▶ _Rows from a data collection_
__________
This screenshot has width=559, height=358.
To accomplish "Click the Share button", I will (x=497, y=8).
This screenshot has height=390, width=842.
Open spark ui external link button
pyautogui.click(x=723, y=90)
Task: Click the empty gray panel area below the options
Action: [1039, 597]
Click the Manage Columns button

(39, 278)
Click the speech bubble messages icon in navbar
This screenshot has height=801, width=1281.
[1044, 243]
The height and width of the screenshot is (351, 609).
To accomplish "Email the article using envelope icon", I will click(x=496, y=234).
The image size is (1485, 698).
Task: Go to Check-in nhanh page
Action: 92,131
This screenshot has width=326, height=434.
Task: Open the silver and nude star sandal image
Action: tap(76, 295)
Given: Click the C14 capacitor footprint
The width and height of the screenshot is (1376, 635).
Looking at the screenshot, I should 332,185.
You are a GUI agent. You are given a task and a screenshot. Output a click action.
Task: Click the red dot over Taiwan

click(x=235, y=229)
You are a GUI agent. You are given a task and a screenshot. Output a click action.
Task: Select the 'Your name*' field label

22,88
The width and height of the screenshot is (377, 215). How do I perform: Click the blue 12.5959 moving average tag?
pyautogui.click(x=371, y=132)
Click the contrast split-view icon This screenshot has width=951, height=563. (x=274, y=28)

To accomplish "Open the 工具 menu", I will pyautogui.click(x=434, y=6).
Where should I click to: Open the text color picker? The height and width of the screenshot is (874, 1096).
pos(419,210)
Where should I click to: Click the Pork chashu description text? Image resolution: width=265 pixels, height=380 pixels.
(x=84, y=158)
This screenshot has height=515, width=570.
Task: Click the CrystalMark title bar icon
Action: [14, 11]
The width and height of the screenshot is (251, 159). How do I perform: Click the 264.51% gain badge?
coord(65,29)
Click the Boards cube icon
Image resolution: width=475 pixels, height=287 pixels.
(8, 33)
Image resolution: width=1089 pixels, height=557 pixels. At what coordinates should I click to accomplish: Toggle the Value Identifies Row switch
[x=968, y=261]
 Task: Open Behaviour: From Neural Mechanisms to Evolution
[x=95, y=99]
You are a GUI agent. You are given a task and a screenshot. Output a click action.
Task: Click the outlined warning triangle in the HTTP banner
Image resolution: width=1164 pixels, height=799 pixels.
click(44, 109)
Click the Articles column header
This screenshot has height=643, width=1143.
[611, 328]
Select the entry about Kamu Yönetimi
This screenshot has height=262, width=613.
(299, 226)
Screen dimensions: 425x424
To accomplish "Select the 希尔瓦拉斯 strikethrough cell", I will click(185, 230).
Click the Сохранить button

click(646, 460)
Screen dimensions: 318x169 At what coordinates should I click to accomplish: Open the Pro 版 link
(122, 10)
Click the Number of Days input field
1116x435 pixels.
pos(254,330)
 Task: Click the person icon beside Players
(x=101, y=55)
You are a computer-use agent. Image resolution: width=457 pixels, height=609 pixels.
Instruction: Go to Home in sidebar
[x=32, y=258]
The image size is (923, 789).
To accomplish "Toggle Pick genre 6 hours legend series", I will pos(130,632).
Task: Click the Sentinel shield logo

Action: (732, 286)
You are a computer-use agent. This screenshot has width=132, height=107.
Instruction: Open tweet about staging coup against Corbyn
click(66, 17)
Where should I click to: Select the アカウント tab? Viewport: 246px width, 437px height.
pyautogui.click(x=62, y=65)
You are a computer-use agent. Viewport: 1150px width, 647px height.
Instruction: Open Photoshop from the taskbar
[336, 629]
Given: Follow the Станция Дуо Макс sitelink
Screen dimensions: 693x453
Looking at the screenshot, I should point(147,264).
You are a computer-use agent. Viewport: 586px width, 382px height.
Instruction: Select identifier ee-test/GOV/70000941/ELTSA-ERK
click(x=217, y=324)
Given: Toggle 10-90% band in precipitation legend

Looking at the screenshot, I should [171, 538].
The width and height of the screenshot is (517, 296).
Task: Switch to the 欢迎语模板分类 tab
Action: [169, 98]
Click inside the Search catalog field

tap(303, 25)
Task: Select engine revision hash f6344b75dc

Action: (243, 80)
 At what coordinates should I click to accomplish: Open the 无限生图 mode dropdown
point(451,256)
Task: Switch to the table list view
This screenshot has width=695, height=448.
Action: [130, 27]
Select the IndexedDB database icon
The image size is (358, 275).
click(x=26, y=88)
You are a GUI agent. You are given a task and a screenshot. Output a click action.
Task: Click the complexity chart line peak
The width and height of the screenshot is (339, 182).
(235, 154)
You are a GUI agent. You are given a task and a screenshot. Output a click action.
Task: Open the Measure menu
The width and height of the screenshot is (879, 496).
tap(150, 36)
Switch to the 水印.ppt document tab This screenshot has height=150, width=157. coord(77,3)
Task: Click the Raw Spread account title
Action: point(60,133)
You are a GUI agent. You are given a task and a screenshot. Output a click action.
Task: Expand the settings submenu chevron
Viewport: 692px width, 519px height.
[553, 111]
__________
▶ _REQUIRED WORK_
Can you reproduce every line of the rows above, starting from the very first one and ending with the line that contains "Action: tap(76, 295)"? Include that line.

▶ _WRITTEN ANSWER_
This screenshot has width=559, height=358.
To accomplish "Click the Share button", I will (x=497, y=8).
This screenshot has height=390, width=842.
Open spark ui external link button
pyautogui.click(x=723, y=90)
Task: Click the empty gray panel area below the options
Action: [1039, 597]
Click the Manage Columns button

(39, 278)
Click the speech bubble messages icon in navbar
This screenshot has height=801, width=1281.
[1044, 243]
The height and width of the screenshot is (351, 609).
To accomplish "Email the article using envelope icon", I will click(x=496, y=234).
The image size is (1485, 698).
Task: Go to Check-in nhanh page
Action: 92,131
This screenshot has width=326, height=434.
Task: Open the silver and nude star sandal image
Action: tap(76, 295)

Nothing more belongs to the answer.